# Compustar remote start with CM5200 module on a toyota fj



## canadianfjdrive (Sep 30, 2010)

Hey guys,

I am going to be installing a compustar 1 way remote start. It came with a CM5200 brain. according to the installation manual I found on line there should be a wire loop to indicate manual o automatic transmission, but I don't see one on the module at all. also if any one has any pointers relating to a 2007 toyota fj install, all information would be greatly appreciated.
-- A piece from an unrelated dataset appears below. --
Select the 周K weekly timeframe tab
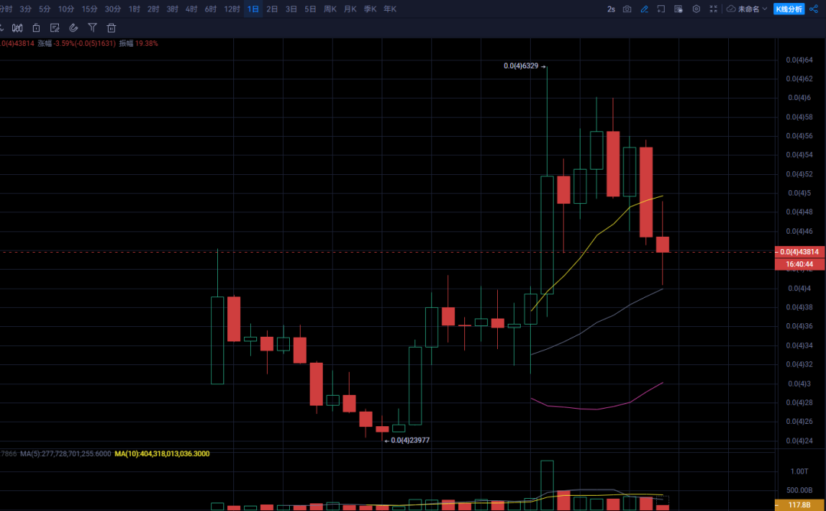Viewport: 826px width, 511px height. pyautogui.click(x=330, y=9)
I have all the wiring diagrams just a little unsure how this is going to tie in with the factory alarm and door locks.


----------



## lcurle (Oct 5, 2008)

TOYOTA 

MODEL YEAR(S) 
FJ CRUISER 2007 -2010 
KEY T-HARNESS IMMOBILIZER 
N/A N/A TOYOTA'S TRANSPONDER SYSTEM, Requires Bypass Module, See NOTE #6 
PART COLOR LOCATION DIAGRAM 
12 VOLT CONSTANT BLUE/BLACK (+) 30 AMP @ IGNITION SWITCH, (WHITE, 8-Pin Plug) Pin 7 
STARTER GREEN/BLACK (+) @ IGNITION SWITCH, (WHITE, 8-Pin Plug) Pin 8 
STARTER 2 BLACK/WHITE (+) @ IGNITION SWITCH, (WHITE, 8-Pin Plug) Pin 1 
IGNITION 1 BLACK/RED (+) @ IGNITION SWITCH, (WHITE, 8-Pin Plug) Pin 6 
IGNITION 2 BLUE/YELLOW (+) @ IGNITION SWITCH, (WHITE, 8-Pin Plug) Pin 4 
IGNITION 3 N/A 
ACCESSORY/HEATER BLOWER 1 WHITE/GREEN (+) @ IGNITION SWITCH, (WHITE, 8-Pin Plug) Pin 3 
ACCESSORY/HEATER BLOWER 2 N/A 
KEYSENSE N/A 
PARKING LIGHTS ( - ) GREEN (-) @ HEADLIGHT Switch or BECU, (TOP, WHITE, 26-Pin Plug) Pin 8, NOTE #1 
PARKING LIGHTS ( + ) GREEN (+) @ DASH FUSE BOX, (WHITE, 16-Pin Plug(F) Pin 13 
POWER LOCK GREEN/BLACK (-) TYPE B, NOTE #2 IN DRIVERS KICK PANEL, (WHITE, 18-Pin Plug), Pin 4 
POWER UNLOCK GREEN/WHITE to BLUE/ORANGE (-) TYPE B,(Requires Double Pulse), NOTE #3 IN DRIVERS KICK PANEL, (WHITE, 18-Pin Plug), Pin 5 
LOCK MOTOR WIRE BLACK/WHITE ot BLUE/RED (+) 5-wire type IN DRIVERS KICK PANEL, (WHITE, 13-Pin Plug), Pin 8 
DOOR TRIGGER PURPLE/YELLOW (-) @ BODY ECU, (TOP, WHITE, 26-Pin Plug) Pin 12, NOTE #4 
DOMELIGHT SUPERVISION WHITE (-) @ DASH FUSE BOX, (WHITE, 20-Pin Plug(A) Pin 8 
TRUNK RELEASE Use TRUNK RELEASE Motor wire 
SLIDING POWER DOOR N/A 
HORN GREEN/RED (-) @ HORN Switch (BLACK, 12-Pin Plug) Pin 6 
TACH BLACK/WHITE (AC) @ DATA Link Connector, (WHITE, 16-Pin Plug) Pin 9 
WAIT TO START LIGHT N/A 
BRAKE GREEN/YELLOW (+) @ BRAKE SWITCH or DASH FUSE BOX, (WHITE, 16-Pin Plug(F), Pin 16 
FACTORY ALARM DISARM PINK (-) (Requires Double Pulse) NOTE #5 IN DRIVERS KICK PANEL, (WHITE, 18-Pin Plug), Pin 8 
ANTI-THEFT TOYOTA'S TRANSPONDER SYSTEM, Requires Bypass Module, See NOTE #6 
NOTES 
NOTE #1: the BECU (Body Electronic Control Unit) is connected tot he back of the FUSE BOX
under the DRIVERS SIDE of the DASH. This Unit has (3) Harness connectors on the
RIGHT Side of the FUSE BOX.


NOTE #2: this wire is only needed if the Door Locks do not function with the Aftermarket System
while the vehicle is running. All other times just use the Factory Alarm Arm wire.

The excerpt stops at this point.